> Action item
Pull out every line below containing the word "agent".

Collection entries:
::::
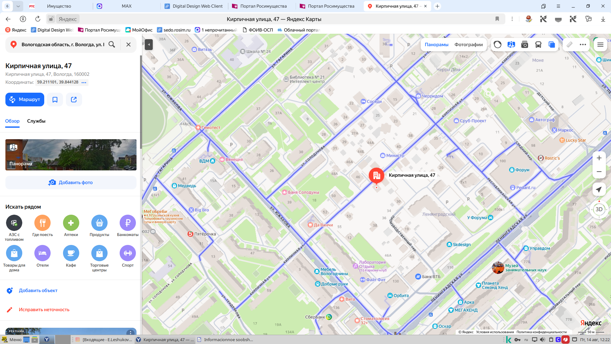Search nearby Аптеки icon

point(71,223)
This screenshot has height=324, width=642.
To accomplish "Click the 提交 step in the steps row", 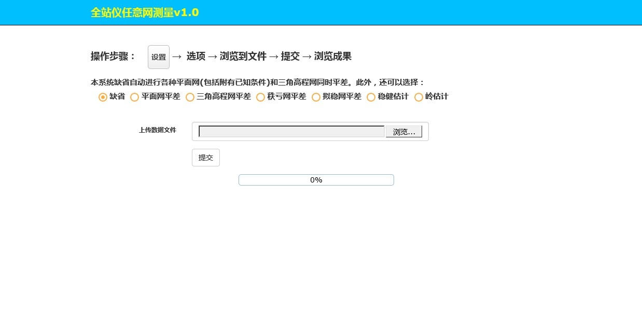I will pos(290,57).
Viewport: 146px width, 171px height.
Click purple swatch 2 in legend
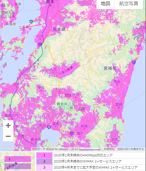tap(44, 161)

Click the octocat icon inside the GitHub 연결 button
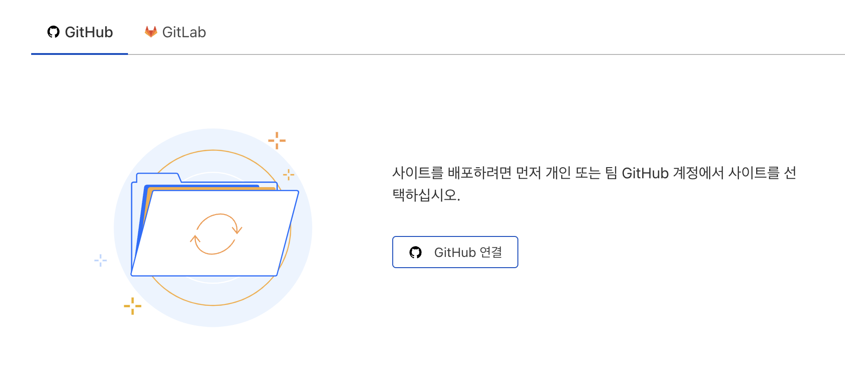coord(416,252)
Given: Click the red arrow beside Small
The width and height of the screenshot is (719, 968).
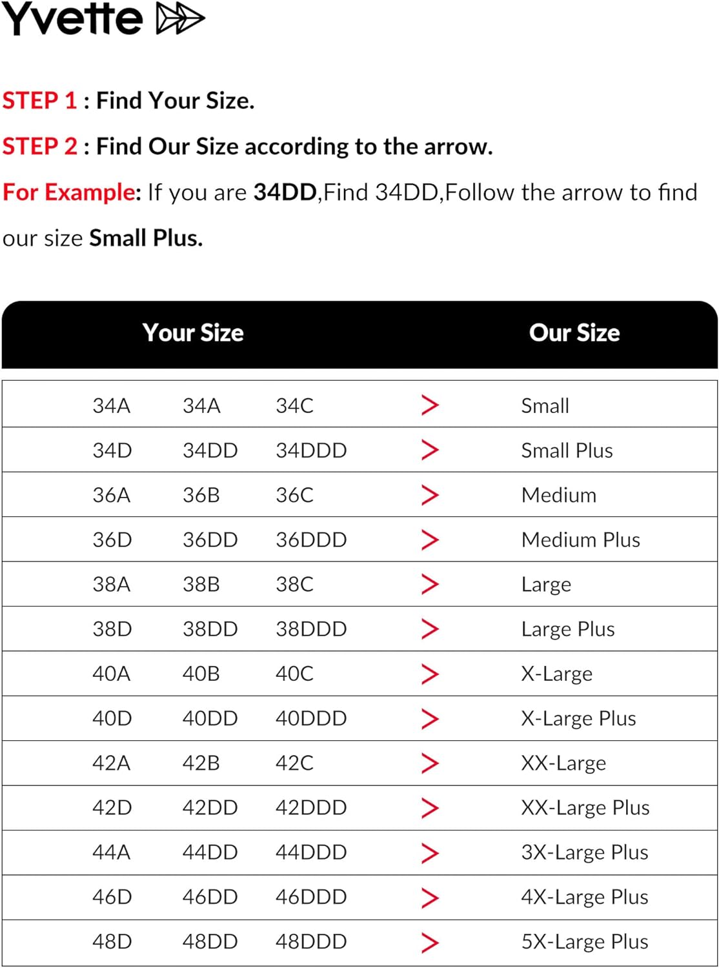Looking at the screenshot, I should (x=430, y=405).
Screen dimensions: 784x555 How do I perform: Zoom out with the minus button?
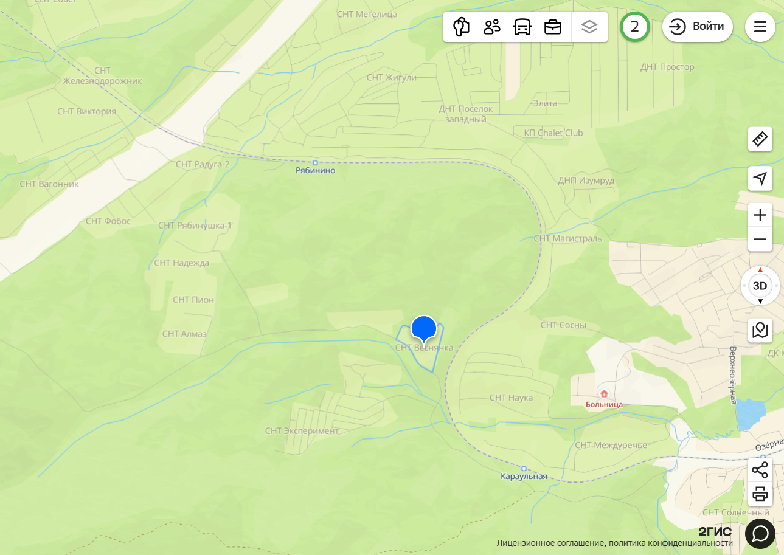[x=760, y=240]
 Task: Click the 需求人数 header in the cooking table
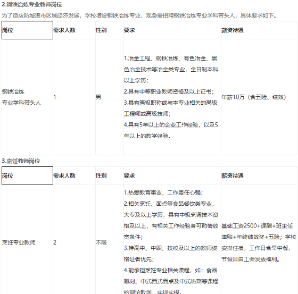[74, 175]
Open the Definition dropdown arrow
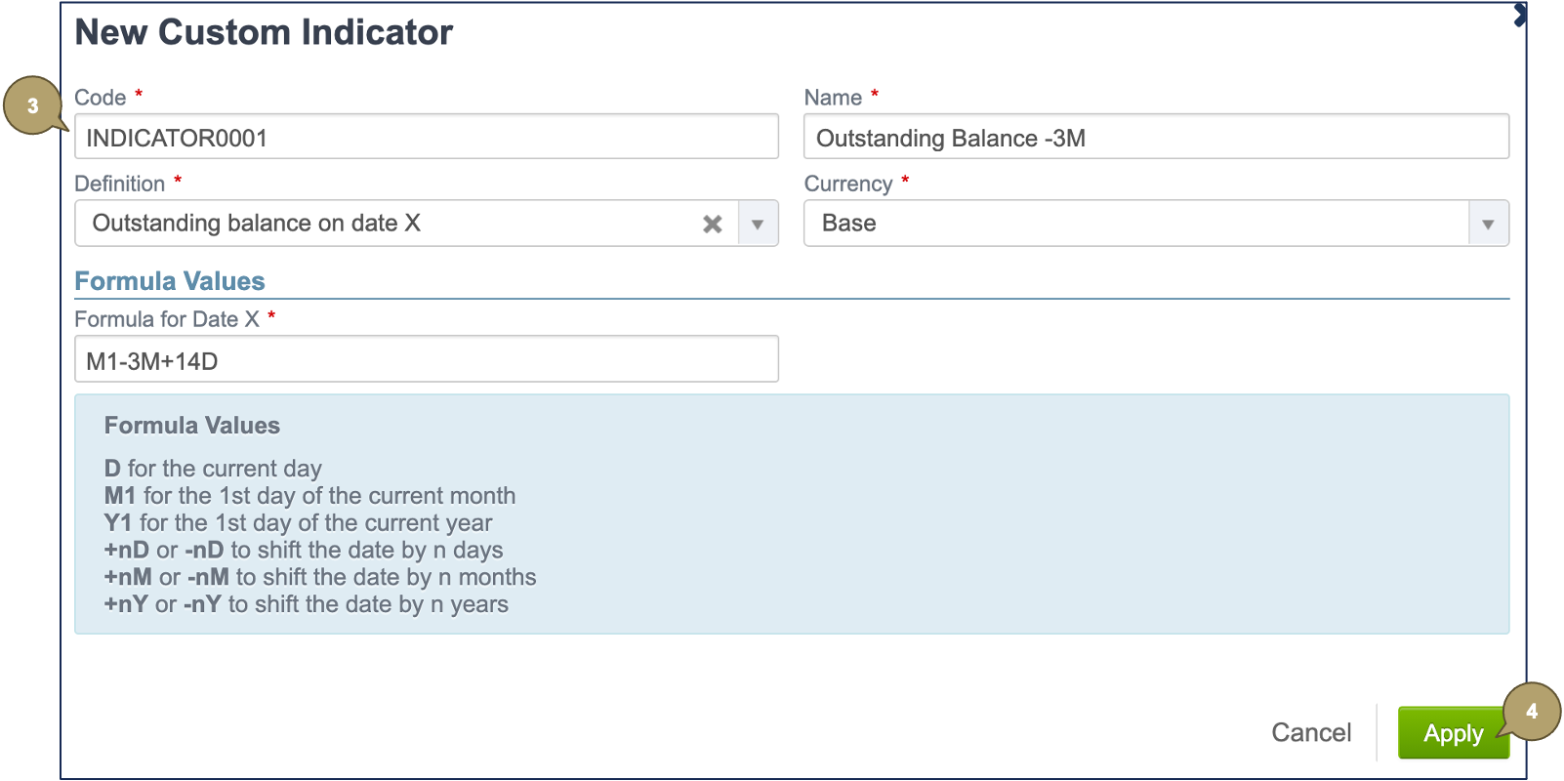1564x781 pixels. (x=758, y=224)
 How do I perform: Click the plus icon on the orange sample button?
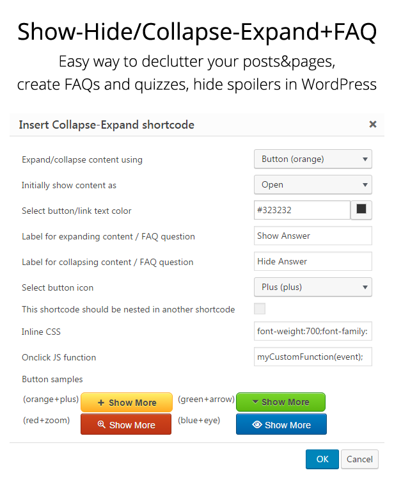[x=101, y=403]
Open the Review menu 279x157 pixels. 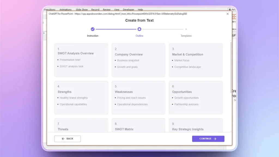107,9
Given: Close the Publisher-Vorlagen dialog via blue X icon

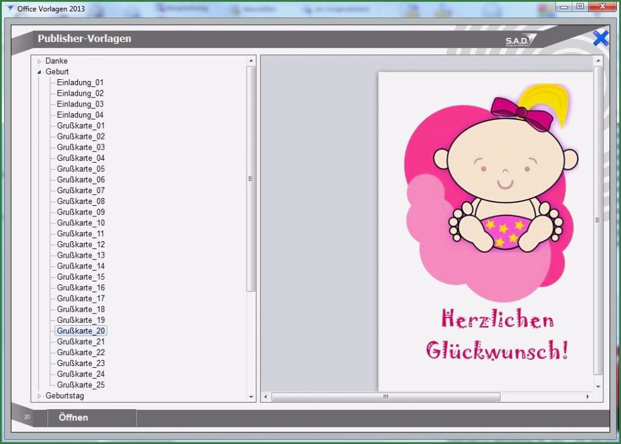Looking at the screenshot, I should [x=600, y=38].
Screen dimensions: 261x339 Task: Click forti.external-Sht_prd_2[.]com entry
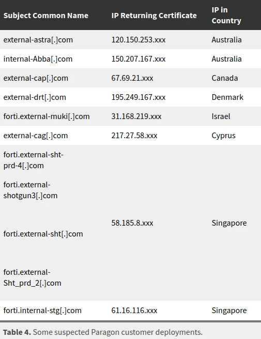[x=33, y=277]
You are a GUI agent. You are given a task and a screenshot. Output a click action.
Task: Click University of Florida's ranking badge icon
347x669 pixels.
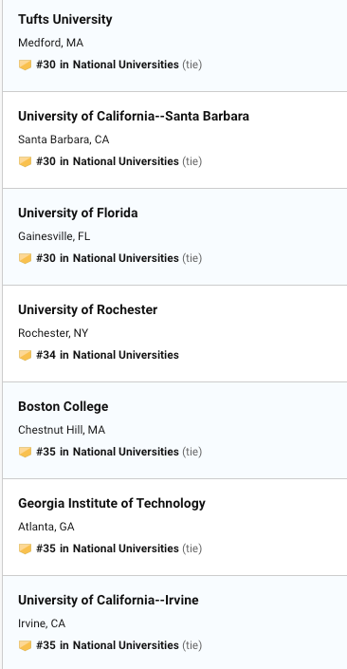(x=26, y=258)
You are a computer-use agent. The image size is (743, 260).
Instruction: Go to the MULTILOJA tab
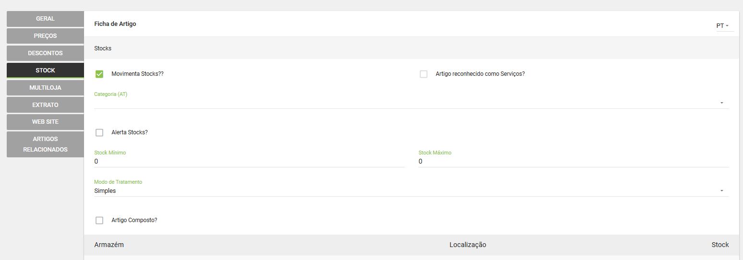click(x=45, y=88)
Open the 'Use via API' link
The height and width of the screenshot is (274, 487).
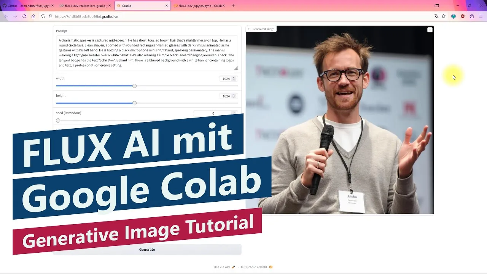point(222,267)
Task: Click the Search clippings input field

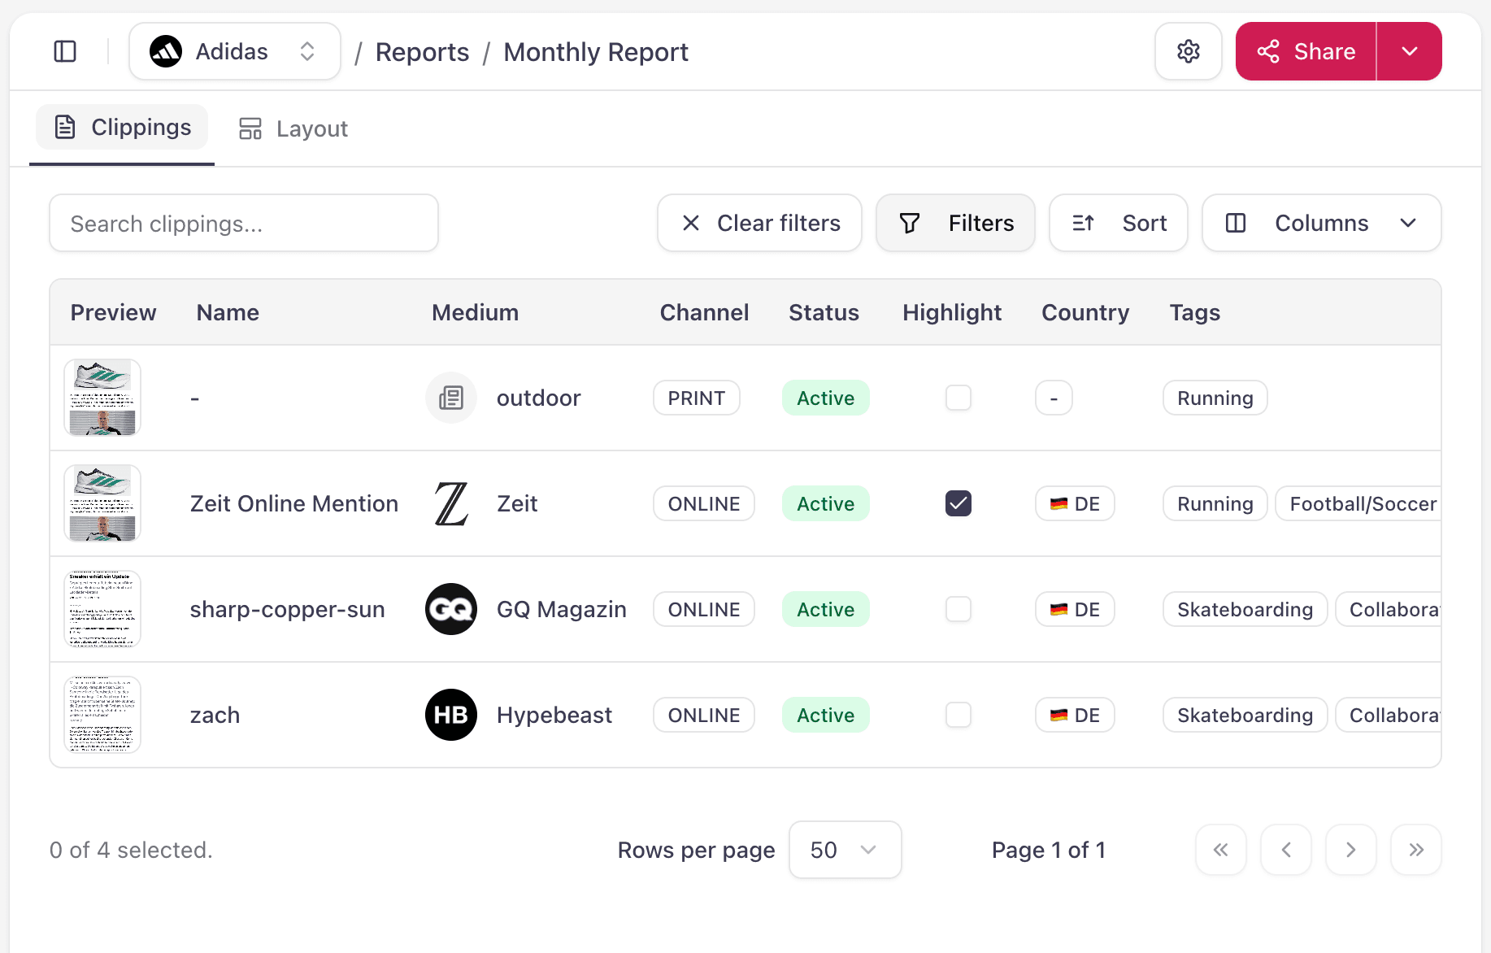Action: [x=244, y=223]
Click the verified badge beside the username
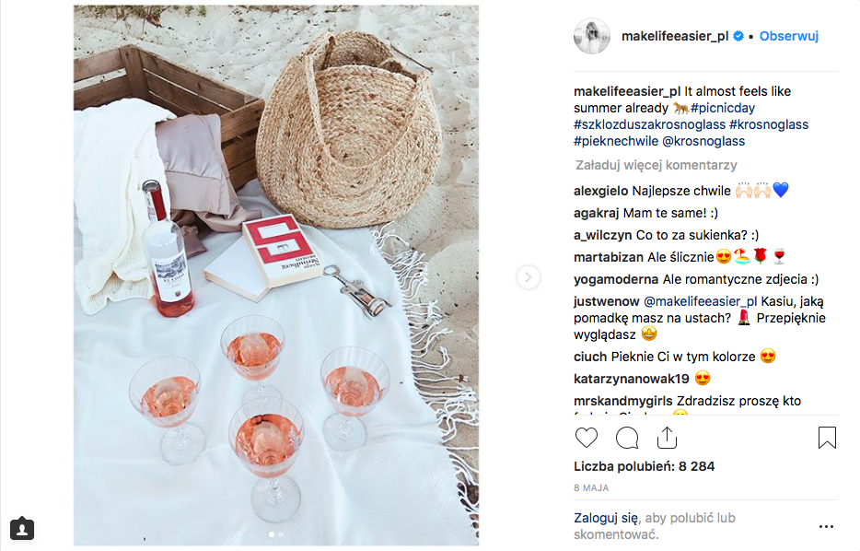The height and width of the screenshot is (551, 860). [x=738, y=36]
::::
> Expected answer
You are a GUI agent. You are given a task and a screenshot. Output a click action.
You are a computer-use agent. The image size is (743, 260).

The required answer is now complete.